What is expected.
Across the material below, how many lines contain the word "computer"? Give only the number.

Data for review.
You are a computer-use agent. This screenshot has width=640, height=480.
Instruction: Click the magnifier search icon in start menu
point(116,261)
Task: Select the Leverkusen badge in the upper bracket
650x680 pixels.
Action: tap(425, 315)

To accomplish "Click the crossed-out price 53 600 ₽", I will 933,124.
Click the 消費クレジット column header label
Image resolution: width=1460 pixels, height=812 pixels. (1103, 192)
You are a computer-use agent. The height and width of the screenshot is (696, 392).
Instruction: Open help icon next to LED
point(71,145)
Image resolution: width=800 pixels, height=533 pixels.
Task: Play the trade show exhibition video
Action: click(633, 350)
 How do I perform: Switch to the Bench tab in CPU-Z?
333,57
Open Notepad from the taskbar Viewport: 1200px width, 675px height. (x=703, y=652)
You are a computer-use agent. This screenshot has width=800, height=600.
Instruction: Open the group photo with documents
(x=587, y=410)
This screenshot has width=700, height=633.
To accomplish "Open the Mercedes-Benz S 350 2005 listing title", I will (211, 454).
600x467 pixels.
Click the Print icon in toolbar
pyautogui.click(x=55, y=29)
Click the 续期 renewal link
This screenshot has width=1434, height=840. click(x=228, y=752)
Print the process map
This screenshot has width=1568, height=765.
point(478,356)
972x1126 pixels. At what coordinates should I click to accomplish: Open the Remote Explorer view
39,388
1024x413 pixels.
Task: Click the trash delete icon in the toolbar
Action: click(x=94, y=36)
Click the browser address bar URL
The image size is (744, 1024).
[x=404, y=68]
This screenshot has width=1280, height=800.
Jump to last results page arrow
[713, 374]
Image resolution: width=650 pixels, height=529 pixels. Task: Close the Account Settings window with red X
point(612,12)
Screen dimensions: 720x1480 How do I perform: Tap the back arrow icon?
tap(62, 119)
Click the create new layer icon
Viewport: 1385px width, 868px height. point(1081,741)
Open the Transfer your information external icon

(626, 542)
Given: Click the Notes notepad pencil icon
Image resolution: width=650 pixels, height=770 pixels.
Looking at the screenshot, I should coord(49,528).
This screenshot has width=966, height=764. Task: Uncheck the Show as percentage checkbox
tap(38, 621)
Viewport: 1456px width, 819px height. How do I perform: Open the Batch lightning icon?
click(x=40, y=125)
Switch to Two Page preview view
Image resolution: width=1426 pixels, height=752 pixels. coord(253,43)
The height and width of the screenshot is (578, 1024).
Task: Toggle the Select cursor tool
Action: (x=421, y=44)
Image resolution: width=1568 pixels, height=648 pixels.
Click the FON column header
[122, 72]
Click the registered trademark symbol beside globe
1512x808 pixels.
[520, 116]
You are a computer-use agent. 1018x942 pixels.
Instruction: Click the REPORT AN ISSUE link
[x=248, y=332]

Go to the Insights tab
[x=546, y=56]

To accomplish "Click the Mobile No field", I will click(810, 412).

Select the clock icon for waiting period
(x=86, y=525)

Solution to the problem.
4